Declawing has been officially banned after a vote by the Manitoba Veterinary Medical Association. Any association member found breaking the ban will be subject to a peer review and the likelihood of punitive action.

“Cats derive pleasure from scratching, it’s part of their marking behaviour, it’s a fundamental part of being cat,” said Jonas Watson, a veterinarian at the Tuxedo Animal Hospital and chairman of the MVMA.

“Taking that away from them, all those endorphins, all that fun, exactly what a lion feels when it scratches the trunk of a tree — it’s never been right.”

"When you're declawed, you don't walk quite the way you did before and, as a result, cats may have an aversion to where they step, including on litter," veterinarian Jonas Watson said. (Mikaela MacKenzie / Winnipeg Free Press files)

Declawing is about more than a cat’s self-esteem, however.

“People don’t understand what declawing is. They don’t understand that it involves the removal of bone, not just the removal of a nail,” Watson said, describing the act as the amputation of the third phalanx, or joint, in a cat’s paw.

For years, it was made to seem a benign, even commonplace procedure. “Pet owners would have their cat neutered and at the same time get them declawed, and they never gave it any thought,” he said.

‘People don’t understand what declawing is. They don’t understand that it involves the removal of bone, not just the removal of a nail’

— Dr. Jonas Watson

However, recent research shows consequences to declawing, including orthopedic problems such as chronic back pain, and behavioural problems such as aggression and inappropriate voiding (i.e. defecating outside the litter box).

The latter develops because “When you’re declawed, you don’t walk quite the way you did before and, as a result, cats may have an aversion to where they step, including on litter,” Watson said.

Declawing can also cause mechanical changes to a cat’s gait.

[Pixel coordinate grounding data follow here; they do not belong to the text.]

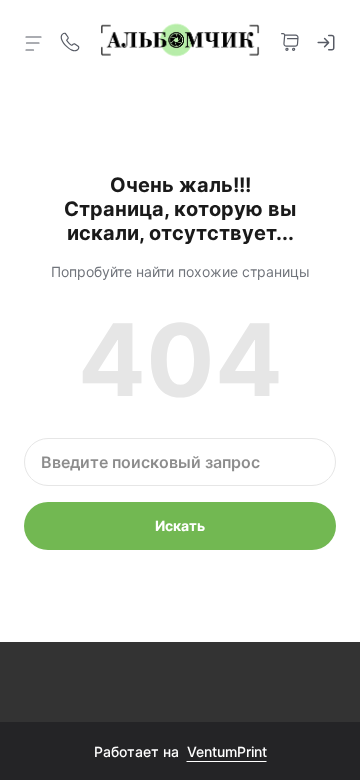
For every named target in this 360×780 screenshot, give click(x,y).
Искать (180, 525)
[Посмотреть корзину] (290, 40)
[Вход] (326, 40)
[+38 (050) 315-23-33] (70, 40)
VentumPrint (227, 751)
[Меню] (34, 42)
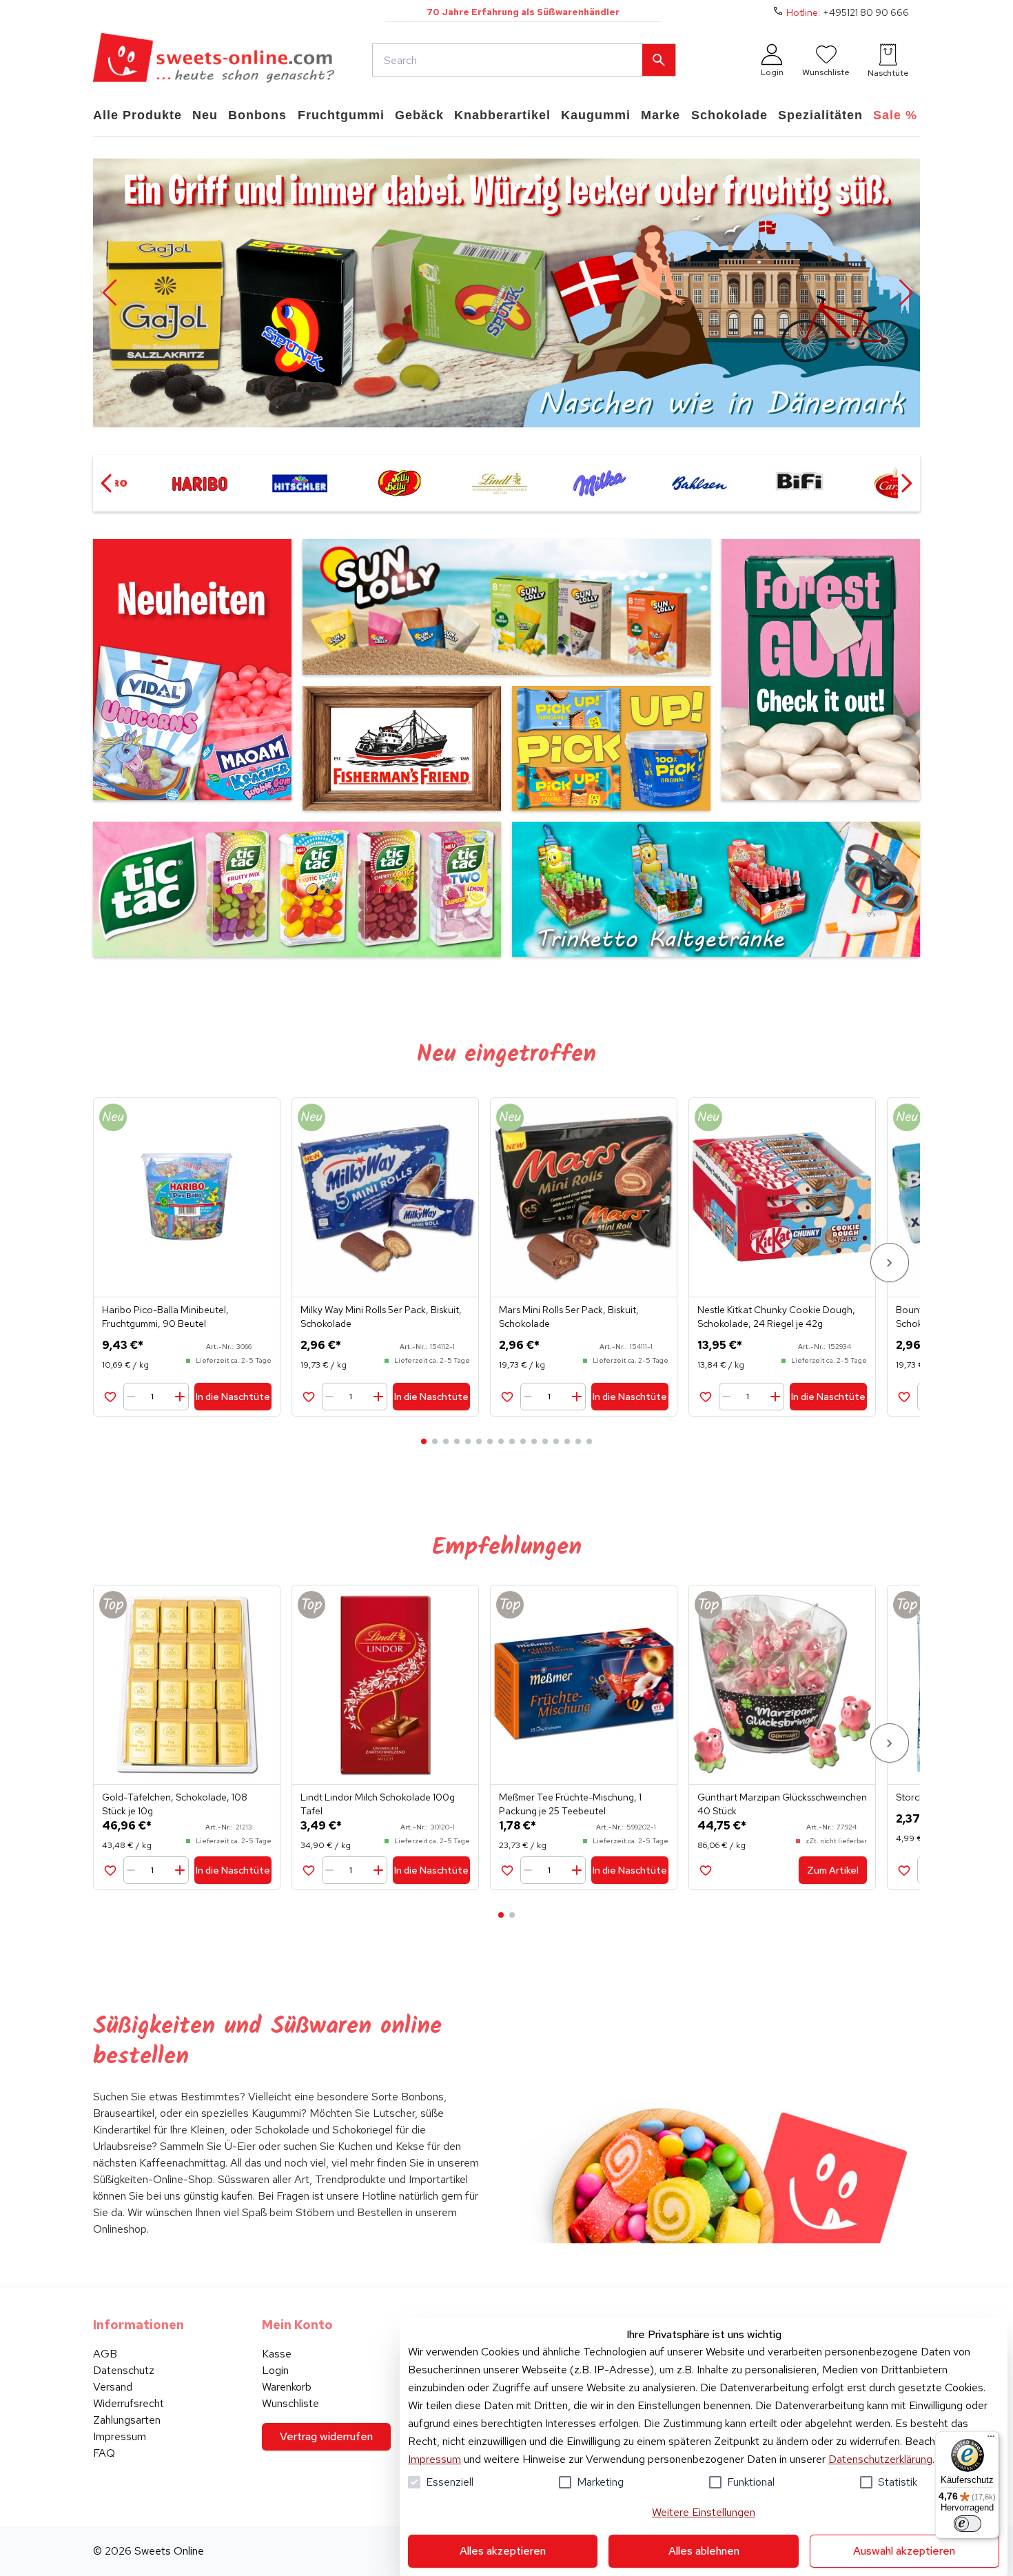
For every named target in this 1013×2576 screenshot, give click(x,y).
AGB (105, 2353)
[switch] (967, 2523)
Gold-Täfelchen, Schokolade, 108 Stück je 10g (174, 1804)
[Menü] (991, 2439)
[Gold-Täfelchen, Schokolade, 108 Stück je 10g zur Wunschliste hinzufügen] (110, 1870)
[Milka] (504, 483)
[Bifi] (704, 483)
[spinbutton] (157, 1397)
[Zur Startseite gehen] (213, 60)
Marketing (600, 2482)
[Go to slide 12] (545, 1441)
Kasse (276, 2353)
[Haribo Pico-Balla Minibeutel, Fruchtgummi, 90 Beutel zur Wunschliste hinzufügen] (110, 1396)
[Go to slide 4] (457, 1441)
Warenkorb (286, 2387)
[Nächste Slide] (905, 292)
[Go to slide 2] (435, 1441)
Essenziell (449, 2482)
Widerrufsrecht (128, 2403)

The movement to an enforced ban gained momentum in 2017, when the Canadian Veterinary Medical Association deemed declawing as ethically unacceptable. (Monica Almeida / The New York Times files)
The movement to an enforced ban gained momentum in 2017, when the Canadian Veterinary Medical Association deemed declawing as ethically unacceptable. (Monica Almeida / The New York Times files)

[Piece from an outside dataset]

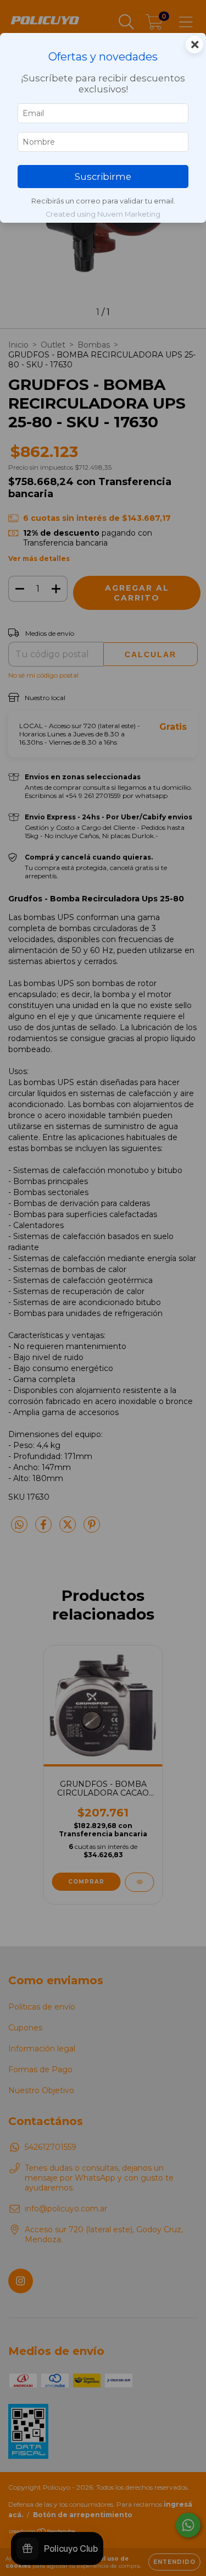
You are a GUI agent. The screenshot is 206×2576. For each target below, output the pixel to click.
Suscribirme (103, 176)
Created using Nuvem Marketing (103, 214)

Many vets have already been declining requests to declaw cats, especially younger ones.

“In the past, everyone could do what was right according to their sense of ethics,” Watson said, adding now they will be bound by the vote of their peers.

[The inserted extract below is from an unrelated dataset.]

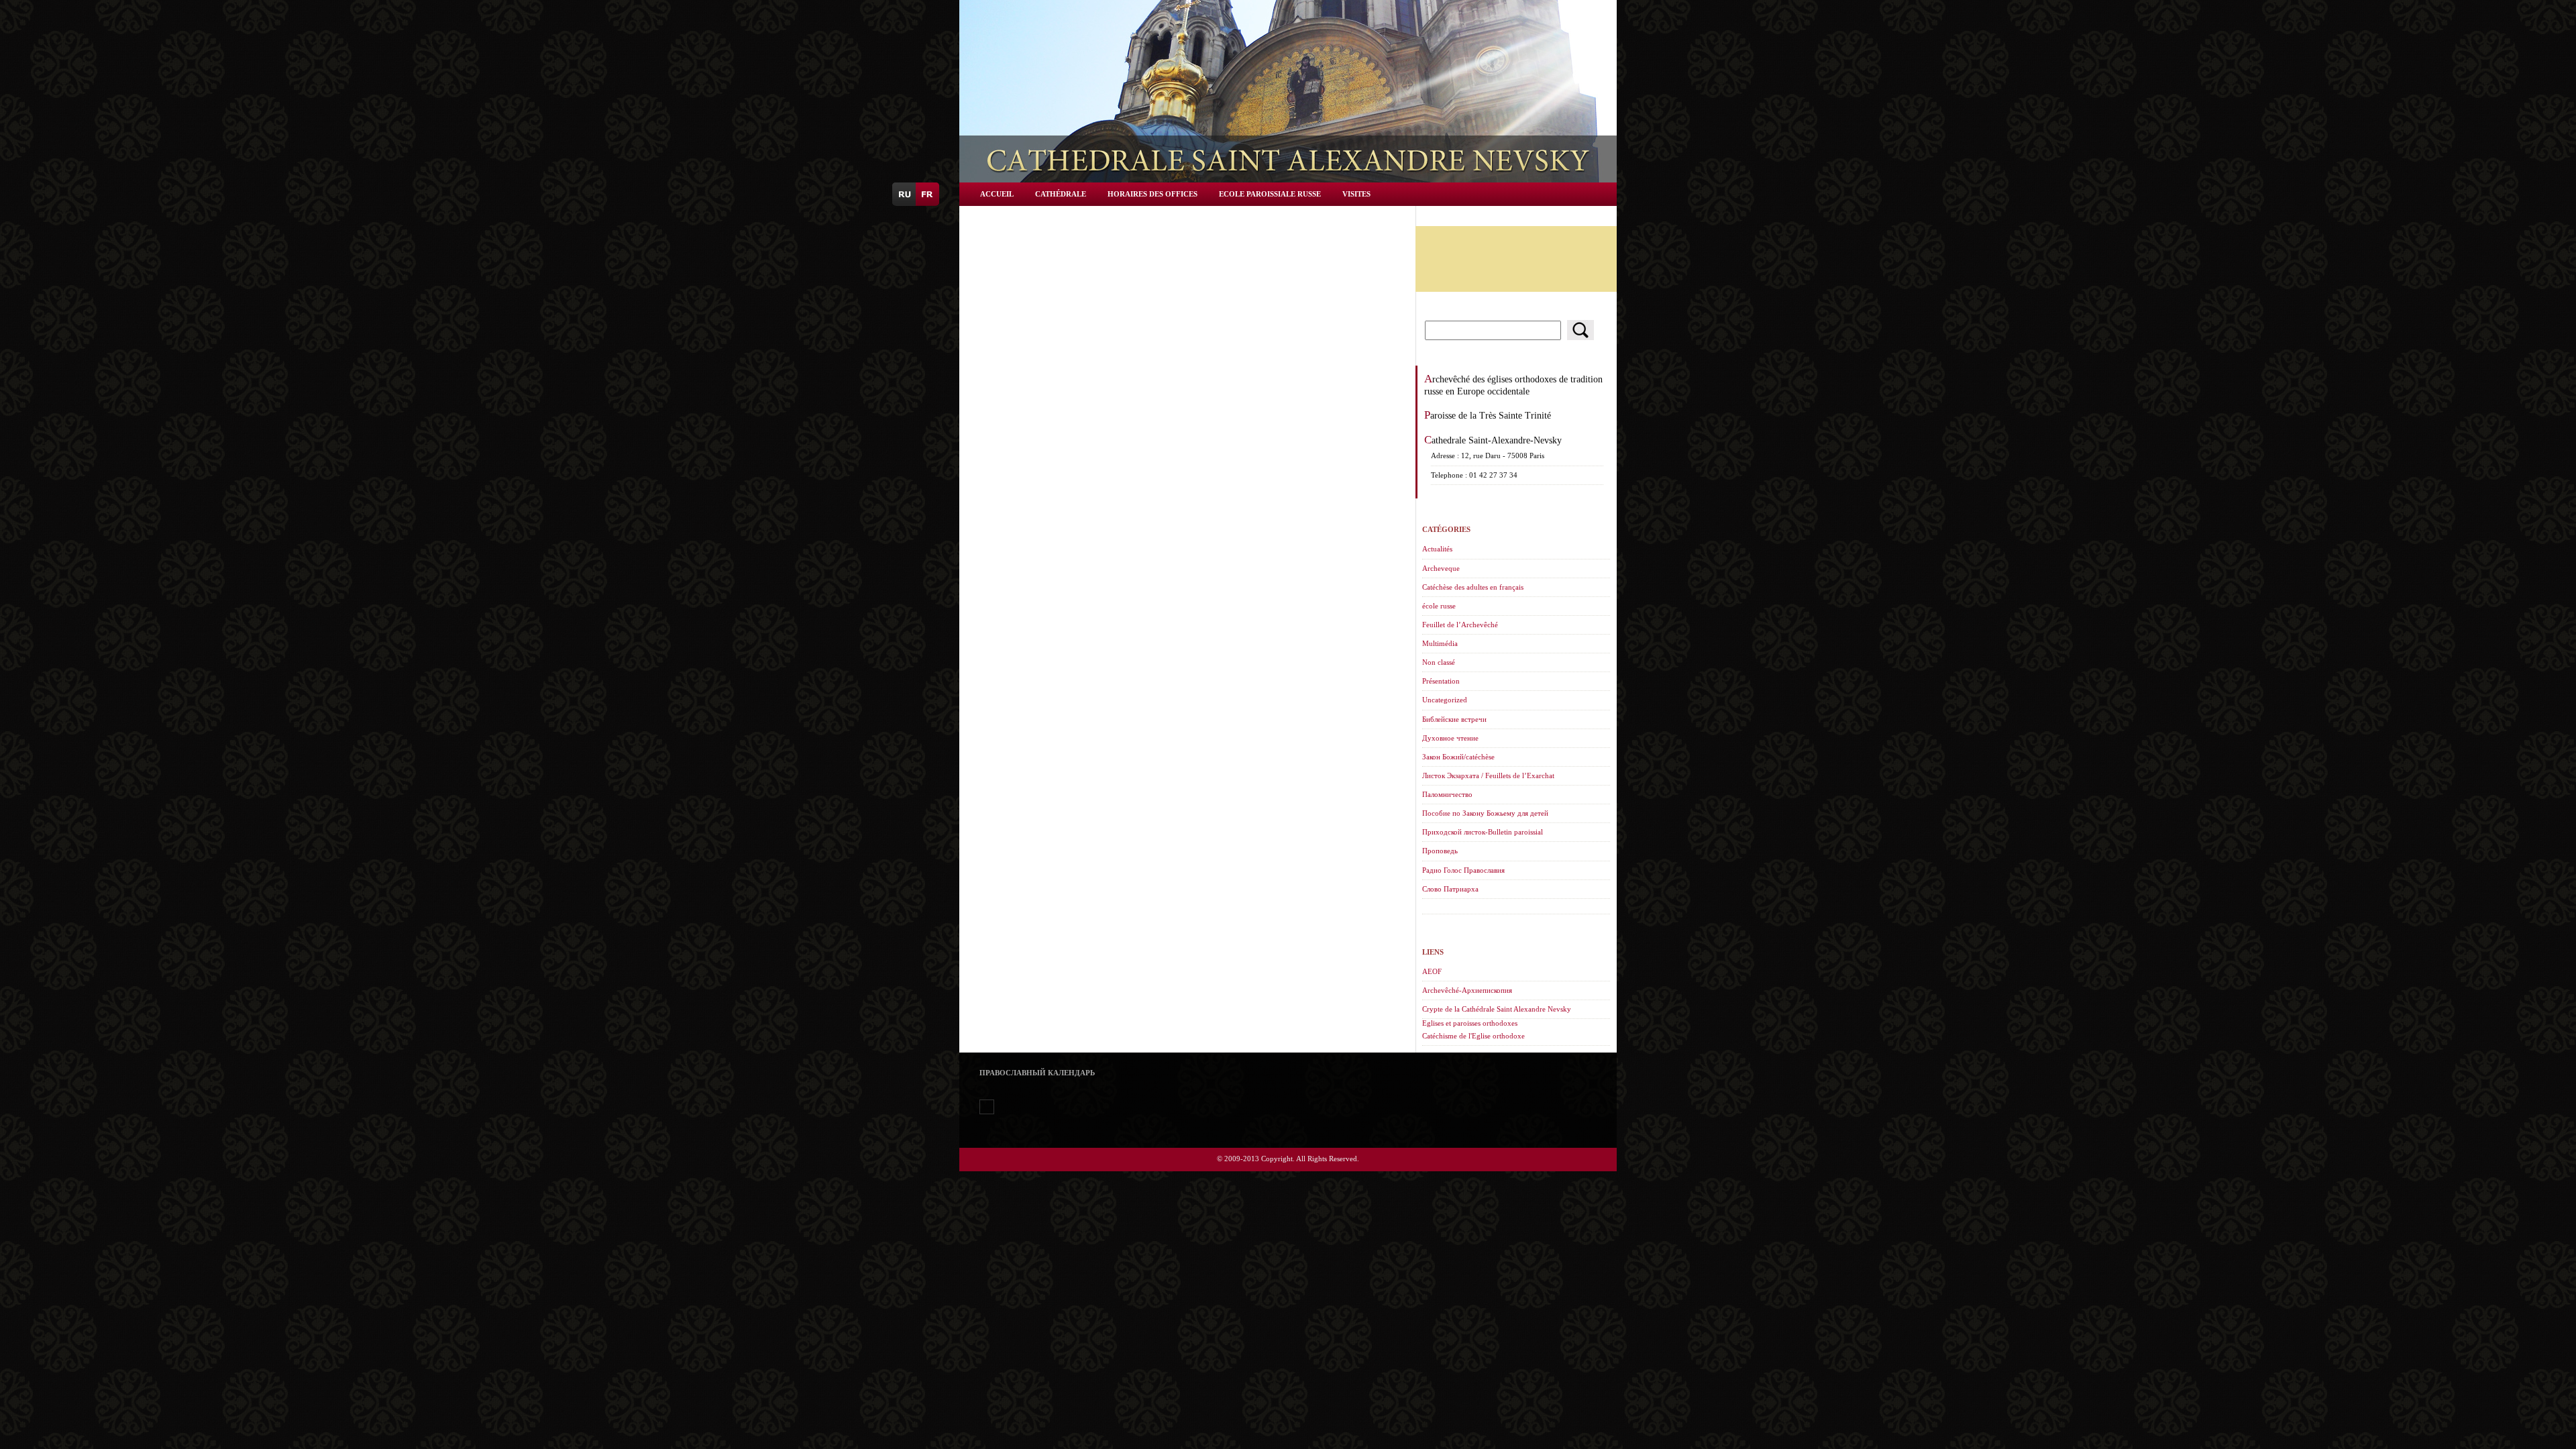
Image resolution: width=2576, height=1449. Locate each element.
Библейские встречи (1454, 719)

The movement to an enforced ban gained momentum in 2017, when the Canadian Veterinary Medical Association deemed declawing as “ethically unacceptable.”

Manitoba becomes the sixth province to adopt such a ban. British Columbia passed a ban last year; the two big holdouts are Ontario and Quebec.

Watson is confident the policy will continue to spread. “The house of cards will fall eventually.”